Exclusions from Gross Income: Gross income is the starting point in the calculation of the income component of the corporate excise. In the absence of tax expenditures, it would include all income received from all sources. Items of income that are excluded from gross income escape taxation permanently.
Deferrals of Gross Income: Where an item of income is not included in gross income in the year when it is actually received, but is instead included in a later year, the result is a tax
expenditure in the form of an interest-free loan from the state to the taxpayer in the amount of the tax payment that is postponed.
Deductions from Gross Income: Certain amounts are subtracted from gross income to arrive at taxable income. Many of these deducted amounts reflect the costs of producing income (business expenses) and are not included in the corporate excise's measure of income; such deductions are not tax expenditures. Other deductions, which do not reflect business expenses, but permit income to escape taxation permanently, do constitute tax expenditures.
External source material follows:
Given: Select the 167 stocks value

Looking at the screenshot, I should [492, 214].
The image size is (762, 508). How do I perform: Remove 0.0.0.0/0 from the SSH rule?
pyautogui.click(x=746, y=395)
Accelerated Deductions from Gross Income: In a number of cases, corporations are allowed to deduct business expenses from gross income at a time earlier than such expenses would ordinarily be recognized under accepted accounting principles. The total amount of the permissible deduction is not increased but it can be utilized more quickly to reduce taxable income. The result is to defer taxes, thus in effect occasioning an interest-free loan from the state to the taxpayer.
Adjustments to Apportionment Formula: In the case of a business that earns income both inside and outside the Commonwealth, an apportionment formula is used to determine what portion of the total business income to allocate to Massachusetts for calculation of the corporate excise. When the standard formula is adjusted to reduce the apportionment factor for certain businesses, a tax expenditure results. The practical effect is to exclude a portion of those businesses' income from taxation.
Exclusions from Property Component: In addition to the excise based on income, corporations pay a component of the excise based on the value of their property in the state. To the extent that certain classes of property are not included in the excise's property measure, tax expenditures result.
Credits Against Tax: After a corporation's basic tax liability has been computed, it may subtract certain credit amounts in determining the actual amount of taxes due. It is important to note that, whereas one-dollar exclusion or deduction results in tax savings of only a few cents (one dollar times the applicable tax rate), one-dollar credit results in one-dollar tax savings.
Entity Exempt from Taxation: In some cases, a business or other entity may be completely exempt from taxation. To the extent business or investment income goes untaxed, tax expenditures result.